The placemaking process has drawn criticism from some residents in the Minnehaha neighborhood, who claim officials largely ignored the input they offered through earlier placemaking efforts.

Meanwhile, project leaders from WSDOT have strenuously defended their use of placemaking as a rich and deep method of public participation that allows people an unprecedented ability to guide the design of the freeway and its associated trail.

The fruits of the placemaking process on the outcome of the Children of the Sun Trail’s design so far were on display last week, when WSDOT hosted a virtual groundbreaking for the 1.8-mile middle section of the trail that passes through Minnehaha and Hillyard.

Mark Brower, designer manager for KPFF Consulting Engineers that led the design effort on behalf of WSDOT, said the plans were the product of an “extensive placemaking process” that “provided a very clear vision” for the “themes for the focus areas” and a “prioritized list of amenities” for the trail.

Brower also noted that WSDOT “incentivized” a design that wasn’t just cost-effective but one that maximized “the amount of community we could build for this project.”

All told, the nearly 2-mile section of trail will include three new bridges, 20 neighborhood access points and 12 “gathering spaces.”

Guy Michaelsen, a landscape architect whose firm helped design the trail, flipped through a slide deck that showed off what those amenities will look like.

A rendering of one “trail connection plaza” in Minnehaha showed two concrete rumble strips on either side of a “scored concrete paving plaza” that will feature a kiosk mapping the trail’s course from its northern terminus at East Farwell Road near the Little Spokane River to a planned crossing over the Spokane River near North Greene Street.

Another included “horizontal basalt column seating.”

A third Minnehaha “gathering space” featured “steel character panels” that will show the lifecycle of a ponderosa, with images of a pine cone, a pine needle, a young tree, a mature tree and bark.

The trail through Minnehaha will also include “community selected wall aesthetics” displaying the neighborhood’s name and an image of a landscape along the abutments and walls of the freeway.

Among the new structural elements in the neighborhood are pedestrian bridges over Euclid Avenue and over the NSC at Garland Avenue, as well as a trail connection to Wildhorse Park.

Moving north toward Hillyard, Michaelsen showed the curving “prairie alignment” of the trail as it travels between Heroy Avenue and Wellesley Avenue, where a pedestrian bridge will span the redesigned road.

That bridge will land near what Michelsen referred to as the “Wellesley Roundhouse,” a space with multiple plazas, lighting, seating and plantings of ponderosas and lilacs organized in the semicircular shape of a railway corral.

A few blocks north, he showed the designs for a series of seven consecutive plazas that will be located along the trail as it passes in the narrow space between the NSC and downtown Hillyard.

The two northernmost of these plazas – one at Queen Avenue and another at Columbia Avenue, where the existing section of trail now ends – will be the most elaborate, with seating and plantings.

As for what the trail through Minnehaha and Hillyard will really feel like – and what all those placemaking-inspired amenities will add to trail users’ experience – that remains to be seen.

But they are coming into view.

Construction on this middle section of the trail began Aug. 30 and is slated to be complete by the end of 2022.

As for what it would be like to bike alongside an elevated freeway, we’ll have to wait longer, perhaps until 2029, when the NSC is slated for completion.
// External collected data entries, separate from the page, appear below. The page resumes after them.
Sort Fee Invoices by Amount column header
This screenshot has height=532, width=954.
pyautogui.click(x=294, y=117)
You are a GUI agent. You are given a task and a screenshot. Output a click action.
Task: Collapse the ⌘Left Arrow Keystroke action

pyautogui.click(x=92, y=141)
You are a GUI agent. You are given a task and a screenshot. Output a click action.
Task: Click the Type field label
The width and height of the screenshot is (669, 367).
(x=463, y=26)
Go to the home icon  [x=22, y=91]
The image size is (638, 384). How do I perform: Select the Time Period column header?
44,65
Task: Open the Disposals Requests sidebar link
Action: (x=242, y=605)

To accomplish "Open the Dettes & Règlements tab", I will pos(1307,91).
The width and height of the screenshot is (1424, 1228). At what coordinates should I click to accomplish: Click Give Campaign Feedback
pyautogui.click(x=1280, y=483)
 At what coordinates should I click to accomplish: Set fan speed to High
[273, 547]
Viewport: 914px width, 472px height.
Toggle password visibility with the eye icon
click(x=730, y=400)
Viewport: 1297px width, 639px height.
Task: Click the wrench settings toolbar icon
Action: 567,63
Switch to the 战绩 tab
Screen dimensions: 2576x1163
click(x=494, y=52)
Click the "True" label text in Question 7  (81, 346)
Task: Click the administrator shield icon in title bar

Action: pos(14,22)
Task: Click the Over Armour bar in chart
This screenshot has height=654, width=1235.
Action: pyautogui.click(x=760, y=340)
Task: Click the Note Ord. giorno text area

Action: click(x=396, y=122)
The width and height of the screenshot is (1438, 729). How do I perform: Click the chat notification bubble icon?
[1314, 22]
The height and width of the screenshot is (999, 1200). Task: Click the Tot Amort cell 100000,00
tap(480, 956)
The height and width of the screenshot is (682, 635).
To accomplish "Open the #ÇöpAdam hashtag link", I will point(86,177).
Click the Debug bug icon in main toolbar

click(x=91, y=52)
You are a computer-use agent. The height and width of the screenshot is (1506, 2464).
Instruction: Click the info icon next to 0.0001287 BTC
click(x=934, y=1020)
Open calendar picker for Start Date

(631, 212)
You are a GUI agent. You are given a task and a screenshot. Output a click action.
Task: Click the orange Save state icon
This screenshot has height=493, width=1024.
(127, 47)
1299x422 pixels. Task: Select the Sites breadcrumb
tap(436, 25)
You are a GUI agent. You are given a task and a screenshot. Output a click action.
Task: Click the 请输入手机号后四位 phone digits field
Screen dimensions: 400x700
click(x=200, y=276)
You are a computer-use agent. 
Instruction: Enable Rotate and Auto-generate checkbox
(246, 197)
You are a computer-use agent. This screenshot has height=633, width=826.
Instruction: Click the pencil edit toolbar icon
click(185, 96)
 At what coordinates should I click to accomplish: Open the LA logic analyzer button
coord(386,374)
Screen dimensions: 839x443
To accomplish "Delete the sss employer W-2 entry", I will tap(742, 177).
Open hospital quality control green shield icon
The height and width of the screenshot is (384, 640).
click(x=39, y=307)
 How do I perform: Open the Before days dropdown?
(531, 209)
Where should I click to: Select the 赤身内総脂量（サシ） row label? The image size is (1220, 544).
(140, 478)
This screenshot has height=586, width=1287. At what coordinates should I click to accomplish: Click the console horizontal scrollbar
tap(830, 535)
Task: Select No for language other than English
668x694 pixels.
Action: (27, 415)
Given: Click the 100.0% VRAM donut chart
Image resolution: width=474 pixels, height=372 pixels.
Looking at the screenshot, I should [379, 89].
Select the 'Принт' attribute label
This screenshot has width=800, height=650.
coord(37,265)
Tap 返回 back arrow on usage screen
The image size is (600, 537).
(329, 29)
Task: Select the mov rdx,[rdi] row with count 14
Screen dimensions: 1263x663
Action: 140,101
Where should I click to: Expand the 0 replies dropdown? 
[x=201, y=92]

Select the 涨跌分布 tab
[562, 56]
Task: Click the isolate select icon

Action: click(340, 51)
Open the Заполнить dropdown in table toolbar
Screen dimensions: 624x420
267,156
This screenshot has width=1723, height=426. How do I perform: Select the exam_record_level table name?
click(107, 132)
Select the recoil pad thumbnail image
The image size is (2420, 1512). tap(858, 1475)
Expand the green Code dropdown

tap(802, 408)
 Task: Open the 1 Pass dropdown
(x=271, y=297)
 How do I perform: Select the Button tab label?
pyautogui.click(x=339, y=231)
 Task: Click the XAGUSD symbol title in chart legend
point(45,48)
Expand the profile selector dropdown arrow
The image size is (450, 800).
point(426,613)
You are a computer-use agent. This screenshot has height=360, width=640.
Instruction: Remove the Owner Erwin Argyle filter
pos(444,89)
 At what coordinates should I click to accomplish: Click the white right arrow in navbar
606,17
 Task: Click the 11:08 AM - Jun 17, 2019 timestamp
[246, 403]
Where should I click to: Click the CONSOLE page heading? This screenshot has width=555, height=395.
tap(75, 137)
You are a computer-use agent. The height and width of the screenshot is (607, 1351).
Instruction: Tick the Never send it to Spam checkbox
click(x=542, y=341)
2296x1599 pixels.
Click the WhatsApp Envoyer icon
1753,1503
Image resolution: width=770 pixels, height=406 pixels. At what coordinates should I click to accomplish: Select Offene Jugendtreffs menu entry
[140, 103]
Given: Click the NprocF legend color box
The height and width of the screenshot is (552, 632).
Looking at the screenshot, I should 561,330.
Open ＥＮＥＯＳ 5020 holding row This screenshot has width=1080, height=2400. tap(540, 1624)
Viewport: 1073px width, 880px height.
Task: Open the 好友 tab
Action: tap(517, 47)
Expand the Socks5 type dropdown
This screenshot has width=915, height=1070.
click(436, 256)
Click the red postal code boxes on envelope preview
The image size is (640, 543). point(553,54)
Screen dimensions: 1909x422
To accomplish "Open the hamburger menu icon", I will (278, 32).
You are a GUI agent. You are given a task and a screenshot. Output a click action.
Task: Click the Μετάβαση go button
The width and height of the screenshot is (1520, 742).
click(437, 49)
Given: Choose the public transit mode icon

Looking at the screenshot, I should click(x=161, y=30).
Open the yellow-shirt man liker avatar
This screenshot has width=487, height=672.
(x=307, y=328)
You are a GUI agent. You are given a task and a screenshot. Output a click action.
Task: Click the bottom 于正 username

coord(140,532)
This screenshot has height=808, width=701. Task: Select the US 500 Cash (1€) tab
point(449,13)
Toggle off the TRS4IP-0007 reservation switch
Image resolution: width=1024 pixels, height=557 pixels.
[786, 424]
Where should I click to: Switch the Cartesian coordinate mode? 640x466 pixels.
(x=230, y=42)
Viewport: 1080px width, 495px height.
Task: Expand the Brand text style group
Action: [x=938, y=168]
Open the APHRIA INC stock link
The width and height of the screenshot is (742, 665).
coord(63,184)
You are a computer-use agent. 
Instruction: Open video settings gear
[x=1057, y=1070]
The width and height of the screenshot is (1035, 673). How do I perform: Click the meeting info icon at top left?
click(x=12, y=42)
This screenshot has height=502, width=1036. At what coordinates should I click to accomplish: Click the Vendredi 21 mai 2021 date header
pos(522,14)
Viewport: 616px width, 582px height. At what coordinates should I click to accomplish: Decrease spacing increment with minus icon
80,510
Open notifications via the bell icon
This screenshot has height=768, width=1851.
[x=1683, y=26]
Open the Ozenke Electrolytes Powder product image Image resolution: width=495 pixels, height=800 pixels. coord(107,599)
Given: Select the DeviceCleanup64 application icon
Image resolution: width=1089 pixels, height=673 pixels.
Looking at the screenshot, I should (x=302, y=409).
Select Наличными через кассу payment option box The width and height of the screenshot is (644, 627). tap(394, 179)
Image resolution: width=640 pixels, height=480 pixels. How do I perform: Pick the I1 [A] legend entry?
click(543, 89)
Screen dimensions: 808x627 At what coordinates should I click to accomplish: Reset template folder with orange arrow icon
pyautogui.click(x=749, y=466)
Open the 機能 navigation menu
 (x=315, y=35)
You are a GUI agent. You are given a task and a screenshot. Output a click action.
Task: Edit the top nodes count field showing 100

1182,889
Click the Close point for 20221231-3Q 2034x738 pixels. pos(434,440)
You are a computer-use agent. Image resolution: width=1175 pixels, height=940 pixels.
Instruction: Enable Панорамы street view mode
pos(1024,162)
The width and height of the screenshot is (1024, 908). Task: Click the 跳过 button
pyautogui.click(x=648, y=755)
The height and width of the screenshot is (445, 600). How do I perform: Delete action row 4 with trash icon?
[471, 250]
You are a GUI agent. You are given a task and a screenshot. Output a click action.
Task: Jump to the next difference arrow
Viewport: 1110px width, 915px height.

Unless, of course, the placemaking process – and WSDOT officials – gives us the Regal Route instead.

Work to watch for

Belt Street from Boone to Maxwell Avenue and Garland/Empire Avenue from Crestline to Market Street are closed for grind-and-overlay work.

Upper Terrace Road between Rockwood Boulevard and Crest Road will be completely closed, as well as the curbside lanes of Rockwood at Upper Terrace intersection, through Oct. 27 for excavation work.

Perry Street between 34th and 36th avenues will be flagged through Oct. 29.

Westbound Mission Avenue is restricted to a single lane from the Spokane River Bridge to Perry Street for City Line work.